Reproduce each of the rows below word for word, omitting the pictures.

Rows showing where targets appear
※ ※ ※

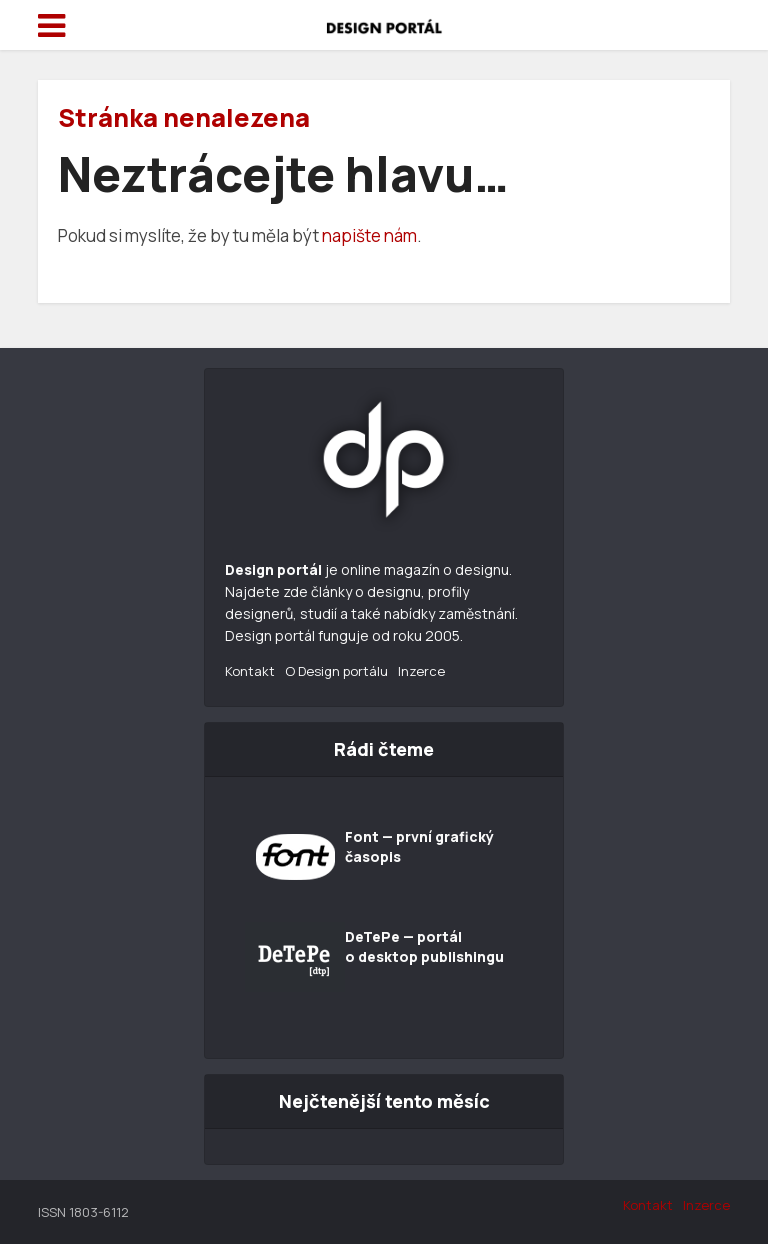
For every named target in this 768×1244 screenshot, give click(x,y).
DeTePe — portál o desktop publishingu (424, 946)
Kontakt (250, 671)
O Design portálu (336, 671)
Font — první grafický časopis (419, 846)
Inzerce (421, 671)
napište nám (369, 235)
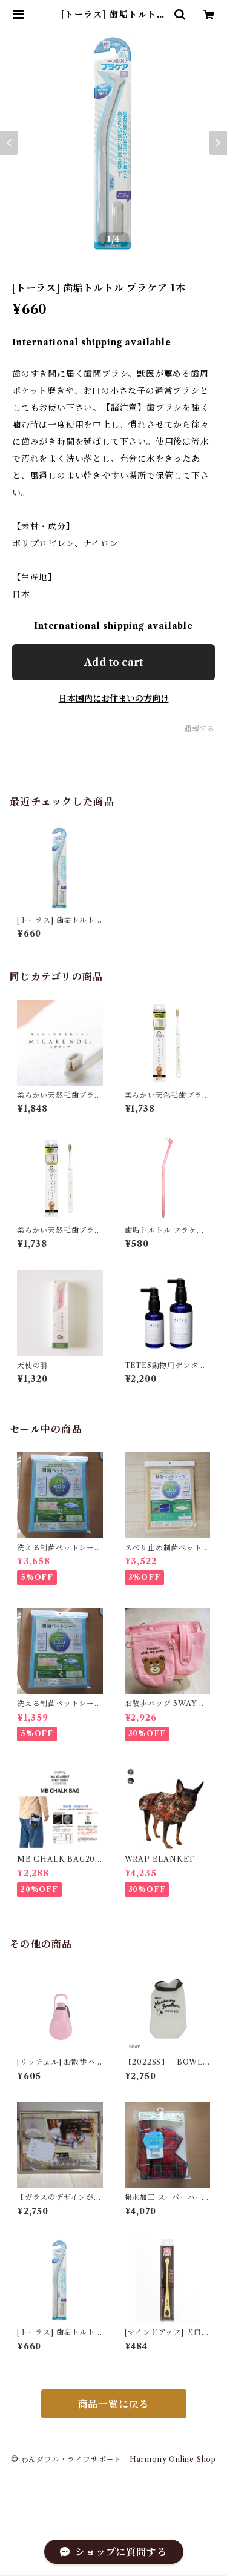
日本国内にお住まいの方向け (114, 698)
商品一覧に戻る (114, 2404)
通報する (199, 728)
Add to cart (113, 662)
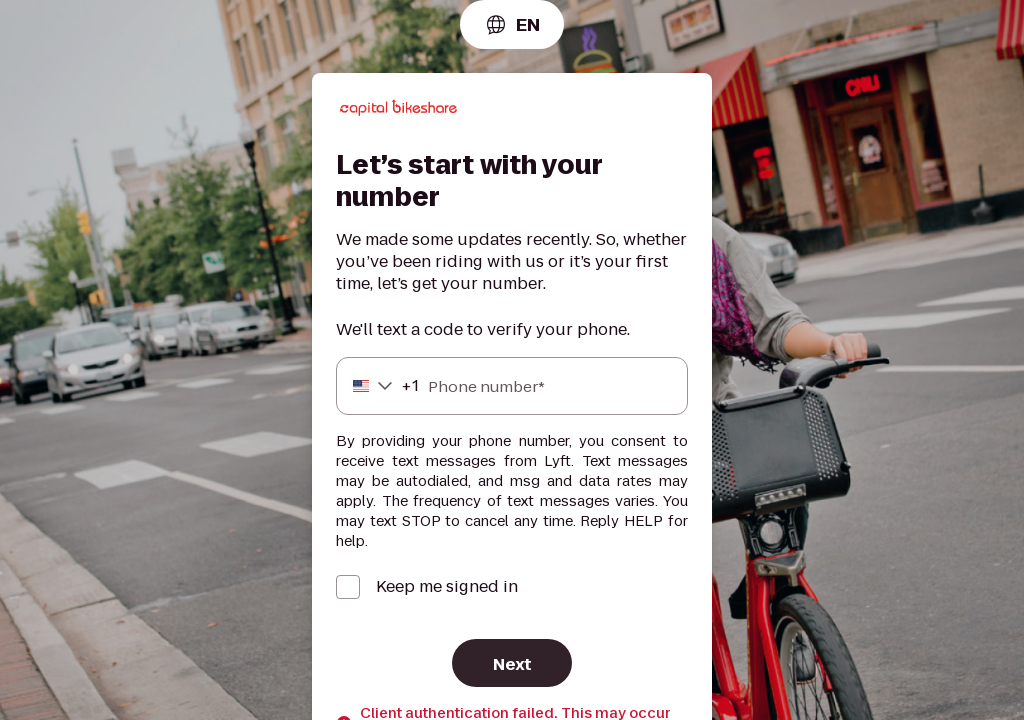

※ ※ ※

Result below:
For every named target in this 768×1244 screenshot, give click(x,y).
DeTePe — portál o desktop publishingu (424, 946)
Kontakt (250, 671)
O Design portálu (336, 671)
Font — první grafický časopis (419, 846)
Inzerce (421, 671)
napište nám (369, 235)
日本国内にお住まいの方向け (114, 698)
商品一覧に戻る (114, 2404)
通報する (199, 728)
Add to cart (113, 662)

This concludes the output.